У могилы я встала рядом с Рэмзи. Наши рукава соприкасались, и я ждала, что сейчас он возьмет меня за руку, а когда не взял, я по детской наивности решила, что, видимо, подобный жест неуместен на похоронах. Словно загипнотизированная, я смотрела на полированный деревянный гроб — не лопнут ли тонкие веревки под его весом, — а потом с ужасом осознала, что под прибитой гвоздями крышкой лежит тело моей матери. Дождя не было несколько дней, земля была рыхлой и сухой, словно пыль.
Мир казался таким хрупким и ненадежным. Когда начали опускать гроб, все поплыло у меня перед глазами. Пронзительно запахло ранней сиренью, и я представила, будто сейчас потеряю сознание и упаду в могилу.
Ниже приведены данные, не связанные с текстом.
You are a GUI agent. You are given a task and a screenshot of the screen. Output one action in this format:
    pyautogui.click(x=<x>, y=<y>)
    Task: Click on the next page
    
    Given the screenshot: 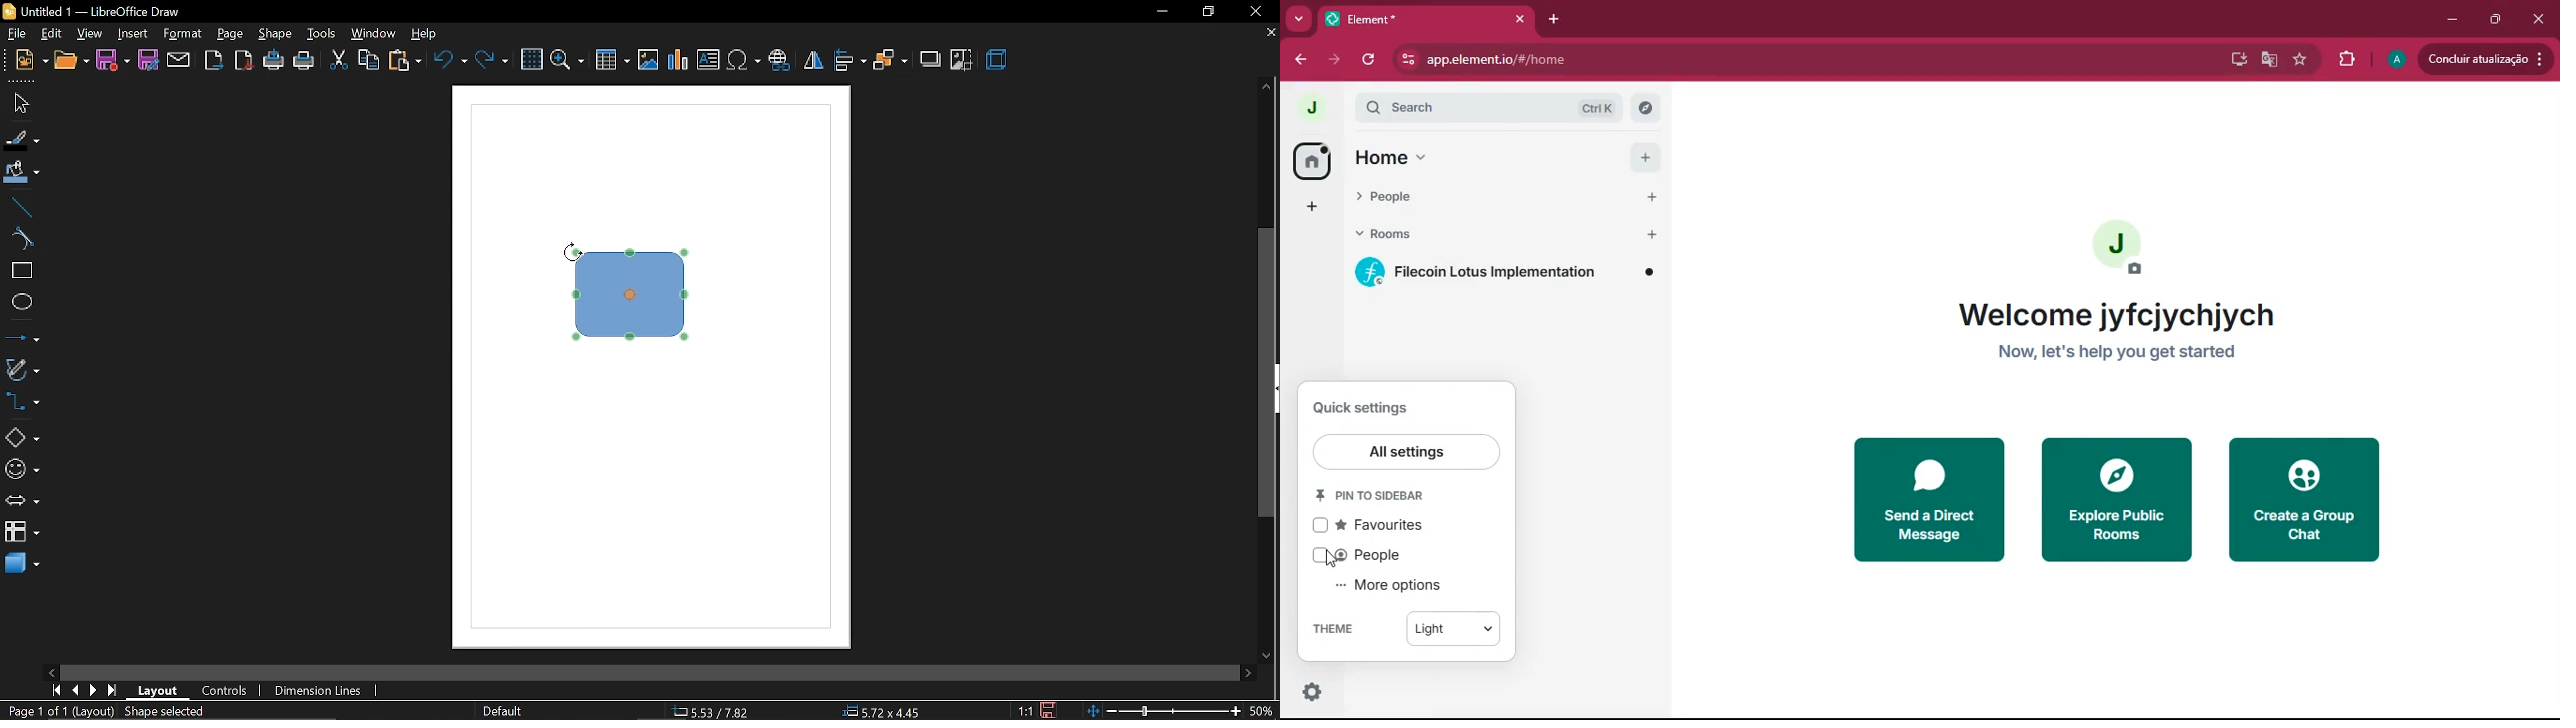 What is the action you would take?
    pyautogui.click(x=94, y=691)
Я думала, что после смерти матери поеду с Рэмзи в Шотландию, ведь мне было еще рано жить одной. Однако после похорон выяснилось, что он договорился поселить меня в Лондоне, у тети. В тот же вечер отчим отвез меня в своем экипаже на Итон-сквер, но не зашел в дом, торопясь на какую-то встречу. Спустя несколько дней в скромное тетушкино жилище перевезли мои вещи. У отчима были родственники на юге, которые время от времени вспоминали обо мне и звали в гости. Впрочем, я принадлежала к клану Далримпл весьма условно: между нами не было кровного родства, к тому же брак Рэмзи и моей матери распался, и постепенно приглашения сошли на нет. Отчим далеко не всегда присутствовал на семейных торжествах, и до моего приезда в Шотландию в тысяча восемьсот восемьдесят восьмом году мы виделись трижды: на крещении, на свадьбе и на похоронах — по одному разу на каждой из церемоний.
Я всегда считала, что в жизни не чувствовала себя такой никчемной и заброшенной, как после смерти матери, когда Рэмзи отказался забирать меня в Шотландию. Однако после похорон Роуз я погрузилась в беспросветную тоску, какой никогда прежде не испытывала.